Over at the Toledo Blade on July 27, 2014 they published my op-ed entitled “Workers Consciences Deserve Protection Too” (http://m.toledoblade.com/Op-Ed-Columns/2014/07/27/Workers-consciences-deserve-protection-too.html).  In the comments sections we have had some interesting exchanges there.

One thought was triggered by one comment.  The length of the sincere religious beliefs of the corporation under the Hobby Lobby decision would seem immaterial.  Under the logic a corporation could be a “Born Again” corporate entity with sincere religious beliefs.  Under the logic, such an entity could have various conversion experiences going from one religion to another.

Under Hobby Lobby this could get really interesting.  For example, a corporation could declare its sincere religious belief is to worship Mammon.  For those not up on their biblical references, Mammon is described at Wikipedia (http://en.wikipedia.org/wiki/Mammon) as “in the New Testament of the Bible, is material wealth or greed, most often personified as a deity, and sometimes included in the seven princes of Hell.”  Thus, Gordon Gecko of Wall Street fame turns out to be a religious man or at least a disciple – maybe we might call him the equivalent of a Saint – in the Mammon religion for his famous phrase “Greed is good.”
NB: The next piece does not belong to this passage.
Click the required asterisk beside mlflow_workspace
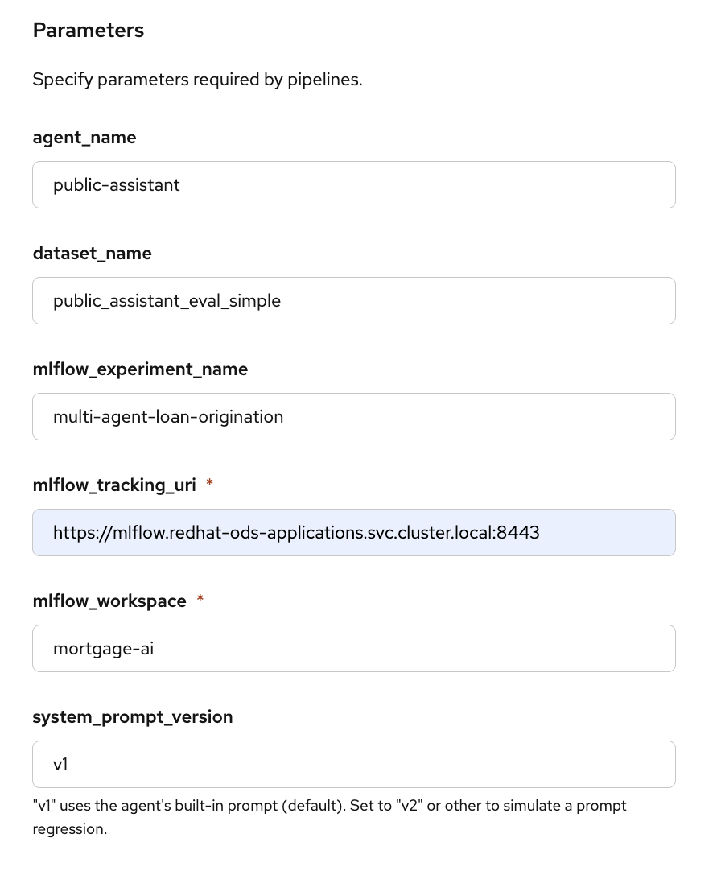Image resolution: width=721 pixels, height=871 pixels. pos(200,601)
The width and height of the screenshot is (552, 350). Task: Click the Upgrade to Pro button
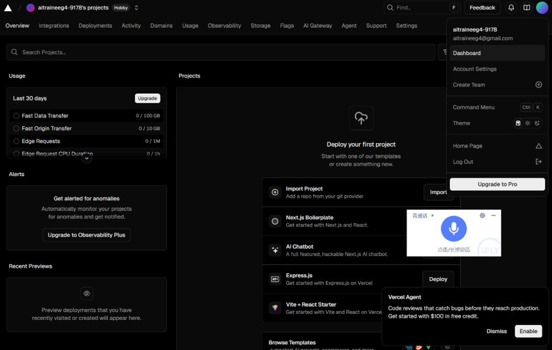pos(497,184)
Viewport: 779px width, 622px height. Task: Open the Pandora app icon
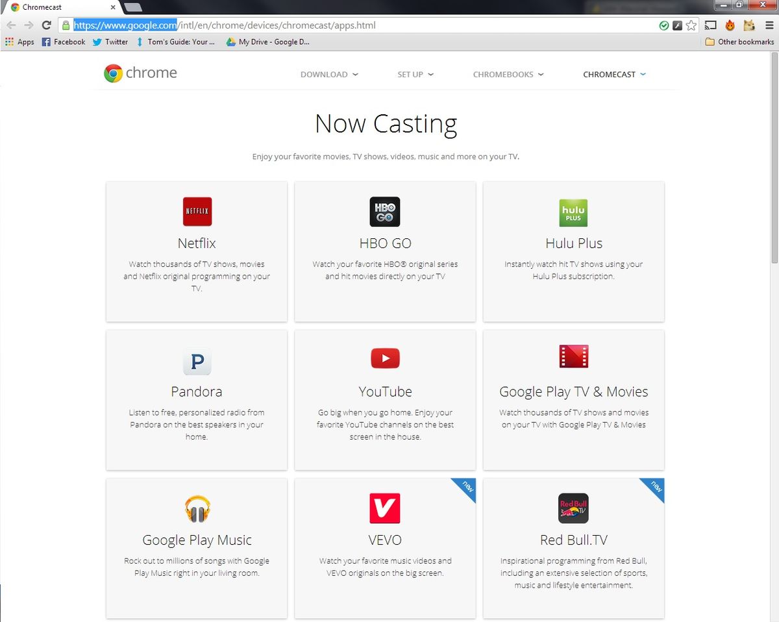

( Update 7/30 – I kid you not – Satanists want to use Hobby Lobby decision to exempt women from anti-abortion laws
http://www.rawstory.com/rs/2014/07/28/satanists-want-to-use-hobby-lobby-decision-to-exempt-women-from-anti-abortion-laws/

(via The Raw Story))

So as a corporate entity RFRA’ed everything as it outsourced and fought every regulation on pollution, civil rights, worker safety, and on and on as they sought to make Earth a living hell, the corporation could invoke its sincere religious beliefs in Mammon as a counter that the Supreme Court seems to be saying should be given some respect.

What an absurd world we live in!  Truly the law of unintended consequences that is usually used by the right to criticize regulations.

(P.S. I started to begin to try to imagine same corporate entity marriages as being a new form of marriage – allowing for religious and secular merger at the same time!  Then subsidiaries become children in this vision and not just fleas on a dog – in Gordon Gecko’s language.)